Theatrical release documentaries have enjoyed a renaissance in recent years, led by a slew of lefty, political, mostly anti-Bush fare, most famously those by Michael Moore (
Roger & Me, Bowling for Columbine, Fahrenheit 9/11) and Robert Greenwald (Outfoxed, Uncovered, Wal-Mart). PBS, with shows like Frontline, American Masters and P.O.V. , has been the televised showcase for the work of modern master Ken Burns, who, along with his brother Ric Burns, has seemingly never made an uninteresting film. Noted filmmakers like Martin Scorsese (No Direction Home) and Sydney Pollack (Sketches of Frank Gehry) have also made important recent forays into the genre.

So here are the 40 or so docs that have burned their way into my memory, that not only have changed the way I look at the world, but have changed the way the world looks to me. Something like that. I actually just wanted to do a top 10 favorite documentaries list, but more and more movies kept coming to mind and so it grew and grew. Of course, for that reason, this post may never be truly finished.

A lot of these I haven't seen in a long while and so my comments are comin' atcha via the miracle of selective recollection. I think the Warhol film the other night got me inspired to catalog some of the best documentaries I've ever seen at any point during my long, fruitful existence. Anything I thought of late in the game after I made my list gets honorable mention, but it's not really a ranking, just that my initial impressions cut the deepest. For instance, I thought of
Rude Boy first and then only later Westway to the World, which is probably a better starting point for Clash enthusiasts, and works really well as a terrific, fleshed-out Behind the Music episode, but without as much pure live footage as Rude. Where Westway really shines is in covering the early stages and formative roots of the Clash as they went from garage band to something like world domination.

Except for only one or two instances I've seen each and every film listed below. I'm providing links where I can to either IMDB or allmovie.com so that you can get other takes and rankings or even purchase the DVD. Hey, it's all up to you.

1 Grizzly Man (2005)
http://www.imdb.com/title/tt0427312/
Werner Herzog's gripping character study of self-mythologizing Timothy Treadwell, who lived among giant grizzlies in Alaska. Not sure if seeing a movie composed entirely of Treadwell's unadulterated footage would have made for a better movie. Still debating that, but no denying the seductive allure of the subject as he pushes his luck and defies the odds a little more each season, until ... well, I won't spoil it here in case you've been in a coma for a few years.

2 No Direction Home (2005)

#### Provided records:
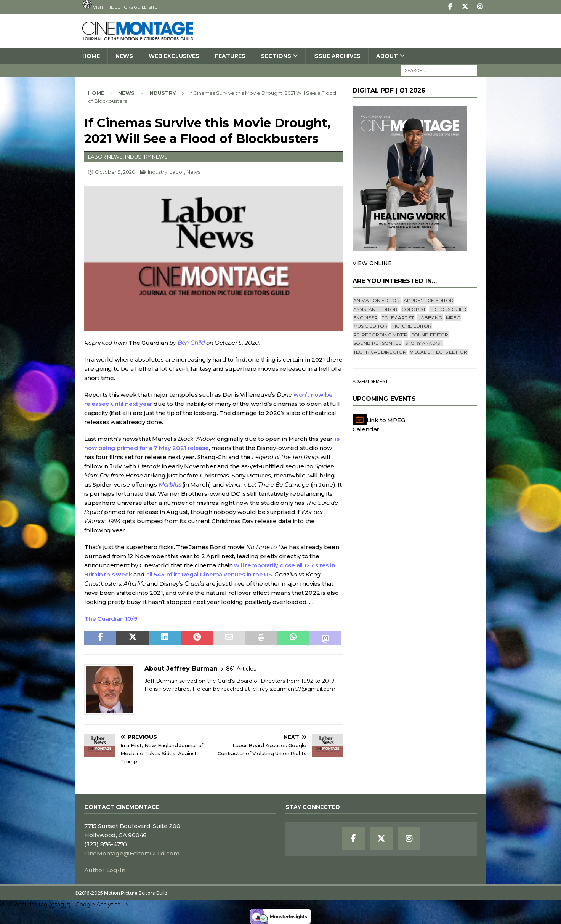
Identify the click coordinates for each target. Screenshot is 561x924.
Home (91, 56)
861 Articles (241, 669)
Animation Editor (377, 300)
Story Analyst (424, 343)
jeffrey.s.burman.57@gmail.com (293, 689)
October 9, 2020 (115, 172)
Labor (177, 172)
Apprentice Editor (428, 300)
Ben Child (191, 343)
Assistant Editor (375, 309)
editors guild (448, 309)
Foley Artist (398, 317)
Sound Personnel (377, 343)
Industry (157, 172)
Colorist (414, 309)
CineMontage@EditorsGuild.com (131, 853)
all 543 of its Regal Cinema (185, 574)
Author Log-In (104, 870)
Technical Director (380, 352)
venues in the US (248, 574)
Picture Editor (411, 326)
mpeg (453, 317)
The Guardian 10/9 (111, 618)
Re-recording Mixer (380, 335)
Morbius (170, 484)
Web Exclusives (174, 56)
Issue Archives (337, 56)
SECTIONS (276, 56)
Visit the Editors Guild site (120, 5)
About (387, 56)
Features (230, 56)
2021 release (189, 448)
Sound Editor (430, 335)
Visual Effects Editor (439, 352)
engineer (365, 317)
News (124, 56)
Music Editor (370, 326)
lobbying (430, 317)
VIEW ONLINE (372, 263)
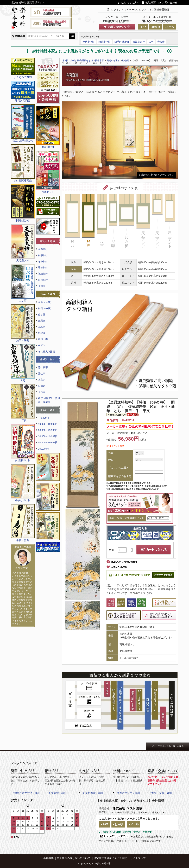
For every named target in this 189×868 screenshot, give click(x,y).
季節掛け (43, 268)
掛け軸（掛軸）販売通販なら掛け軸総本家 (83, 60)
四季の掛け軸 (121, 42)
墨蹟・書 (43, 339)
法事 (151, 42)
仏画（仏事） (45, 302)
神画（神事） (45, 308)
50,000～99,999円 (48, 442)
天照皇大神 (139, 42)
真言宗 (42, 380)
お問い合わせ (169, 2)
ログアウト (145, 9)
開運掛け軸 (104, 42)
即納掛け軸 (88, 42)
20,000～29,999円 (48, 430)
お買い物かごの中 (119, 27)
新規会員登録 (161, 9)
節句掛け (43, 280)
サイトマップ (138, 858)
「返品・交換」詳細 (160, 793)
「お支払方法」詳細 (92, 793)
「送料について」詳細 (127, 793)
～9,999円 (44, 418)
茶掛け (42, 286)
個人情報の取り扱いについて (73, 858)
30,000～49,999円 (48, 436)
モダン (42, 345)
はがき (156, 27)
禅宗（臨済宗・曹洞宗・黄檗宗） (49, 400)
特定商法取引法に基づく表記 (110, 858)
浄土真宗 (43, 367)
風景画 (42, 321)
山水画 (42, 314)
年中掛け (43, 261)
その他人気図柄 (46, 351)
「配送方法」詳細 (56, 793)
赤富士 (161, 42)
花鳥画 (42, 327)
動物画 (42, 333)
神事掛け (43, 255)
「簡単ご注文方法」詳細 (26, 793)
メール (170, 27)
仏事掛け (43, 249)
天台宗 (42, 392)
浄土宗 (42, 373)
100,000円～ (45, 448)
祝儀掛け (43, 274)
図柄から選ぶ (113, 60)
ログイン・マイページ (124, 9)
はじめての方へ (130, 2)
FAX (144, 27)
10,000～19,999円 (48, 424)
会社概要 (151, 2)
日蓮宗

#### Task statement:
Update the documentary list from "Except for only" up to and including "a few years.", swapping "DVD" for "Blu-ray" in that span.

#### Result of the task:
Except for only one or two instances I've seen each and every film listed below. I'm providing links where I can to either IMDB or allmovie.com so that you can get other takes and rankings or even purchase the Blu-ray. Hey, it's all up to you.

1 Grizzly Man (2005)
http://www.imdb.com/title/tt0427312/
Werner Herzog's gripping character study of self-mythologizing Timothy Treadwell, who lived among giant grizzlies in Alaska. Not sure if seeing a movie composed entirely of Treadwell's unadulterated footage would have made for a better movie. Still debating that, but no denying the seductive allure of the subject as he pushes his luck and defies the odds a little more each season, until ... well, I won't spoil it here in case you've been in a coma for a few years.